■ Work request: What you return must match the records word for word, except that pictures are dropped.

** Opening Material for the task block **

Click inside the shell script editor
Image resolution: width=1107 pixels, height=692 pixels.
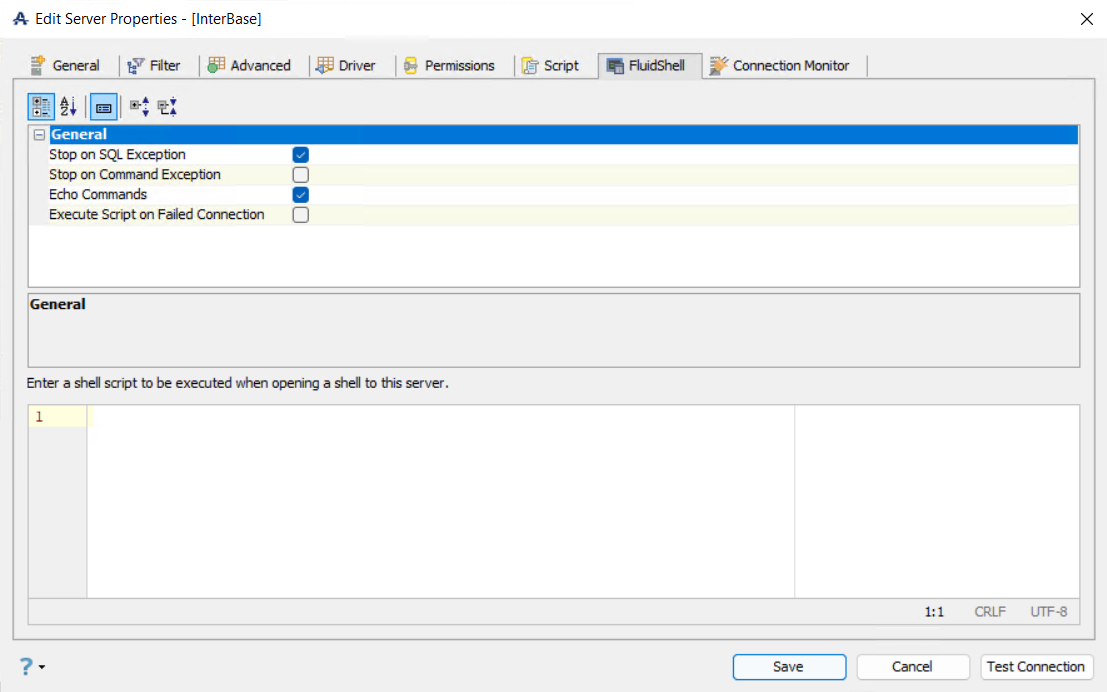(x=440, y=500)
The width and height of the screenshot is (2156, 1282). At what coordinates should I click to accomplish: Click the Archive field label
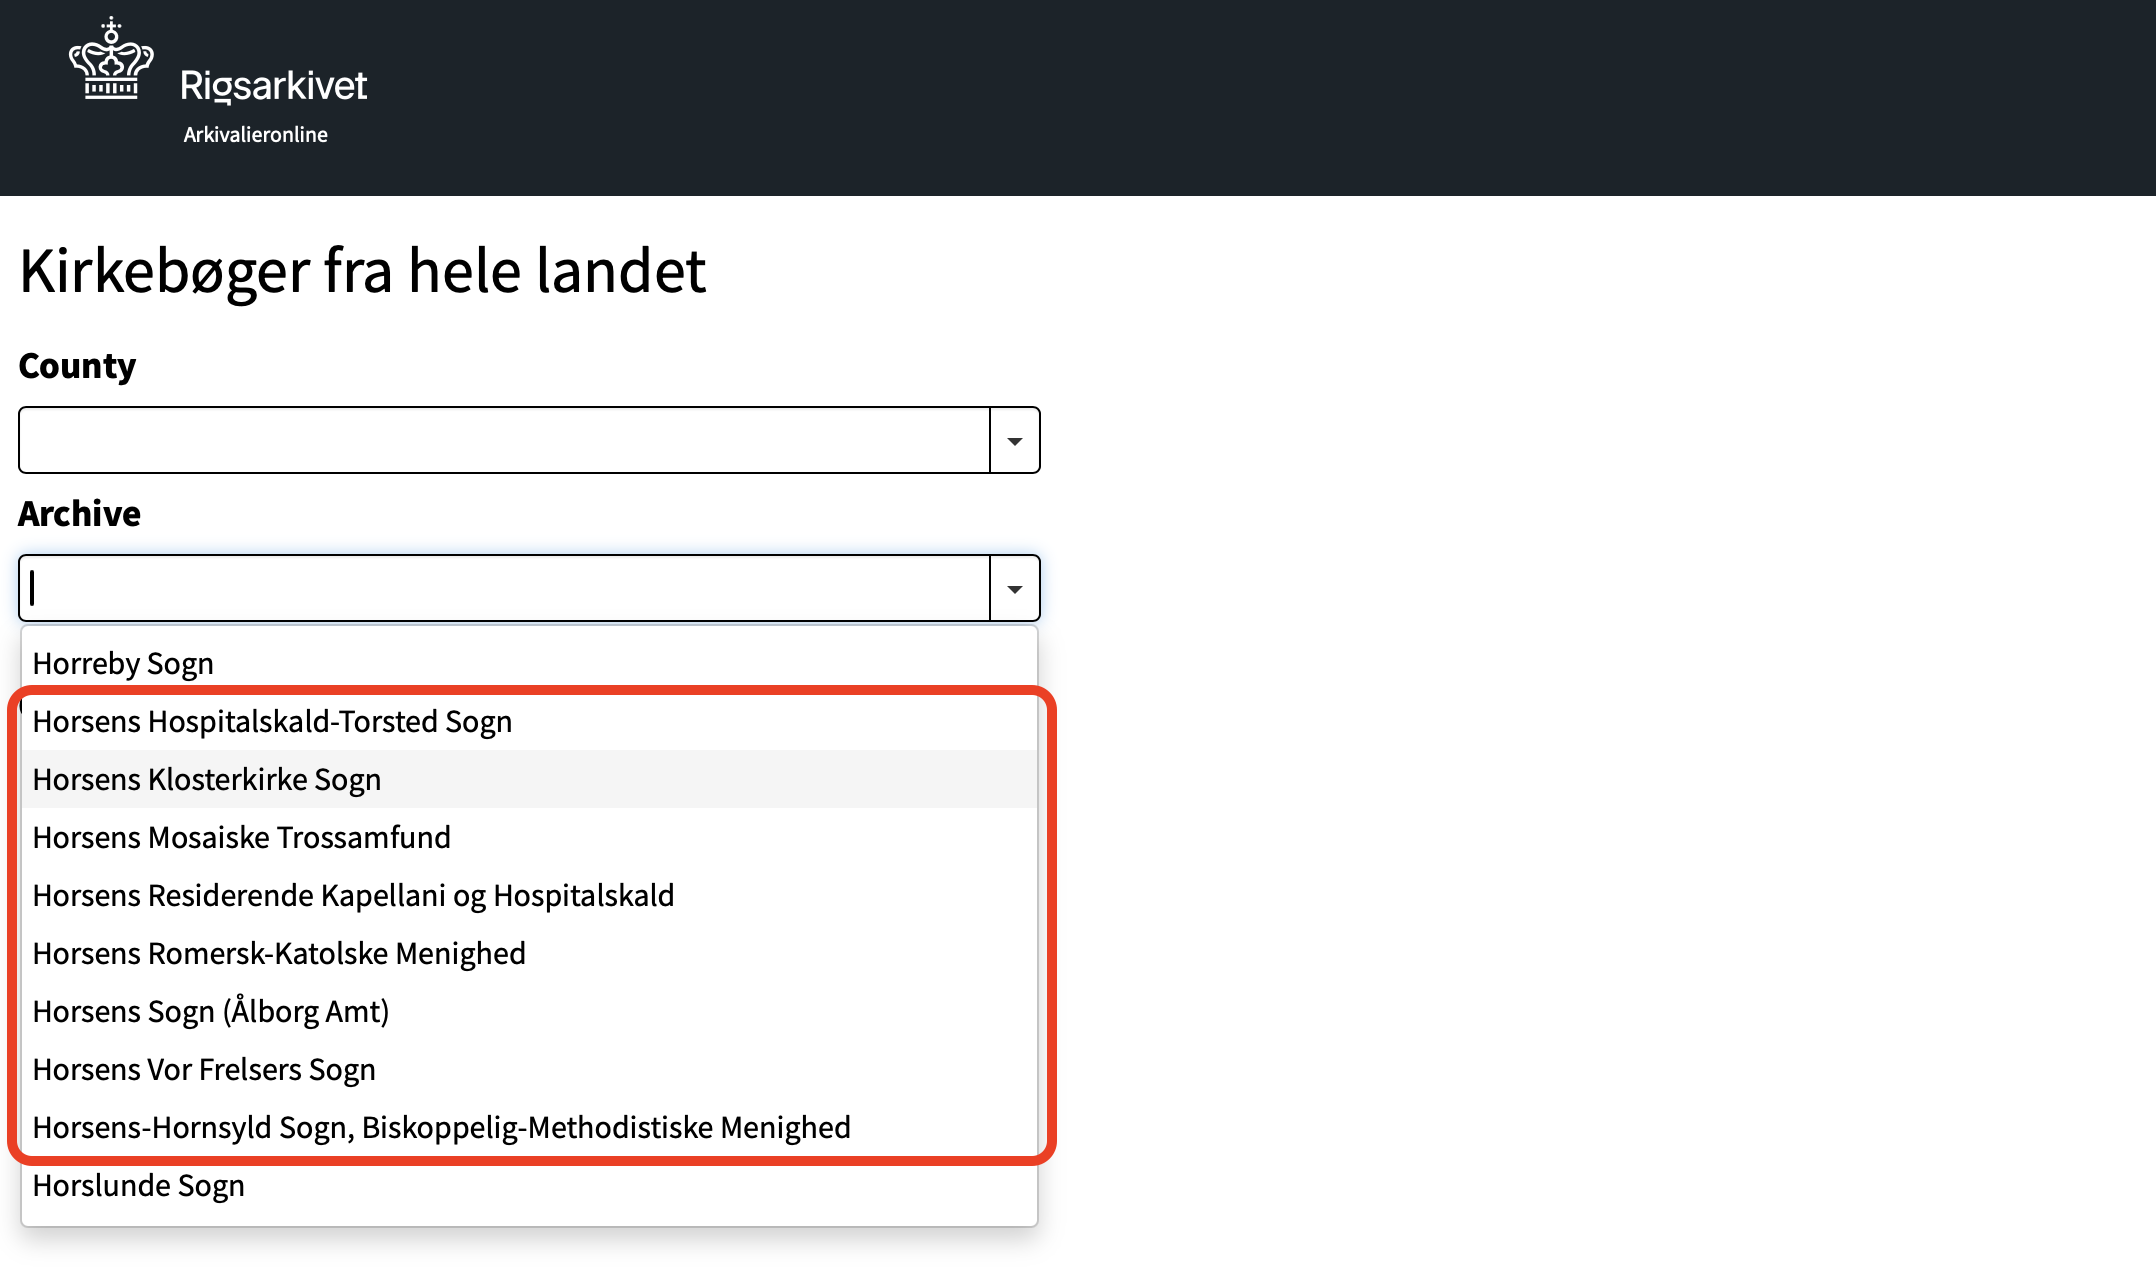pos(80,513)
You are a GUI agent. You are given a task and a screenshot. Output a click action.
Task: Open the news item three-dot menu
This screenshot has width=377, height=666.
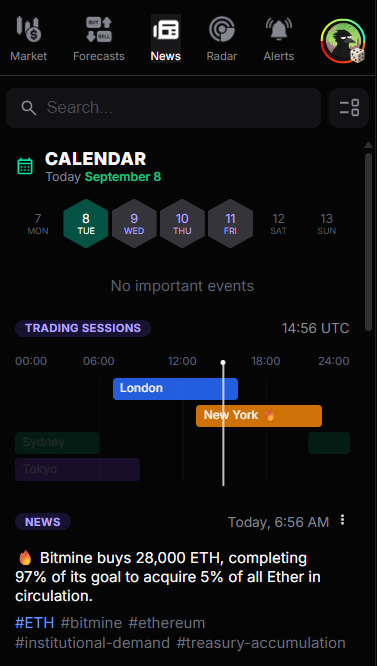[343, 520]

** Closing Material for the task block **

■ Exercise answer:
Click inside the shell script editor
Image resolution: width=1107 pixels, height=692 pixels.
(x=440, y=500)
The width and height of the screenshot is (2156, 1282). At what coordinates should I click to accomplish: Click the Archive field label
pos(80,513)
You are a GUI agent. You are given a task and a screenshot. Output a click action.
Task: Open the news item three-dot menu
This screenshot has width=377, height=666.
[343, 520]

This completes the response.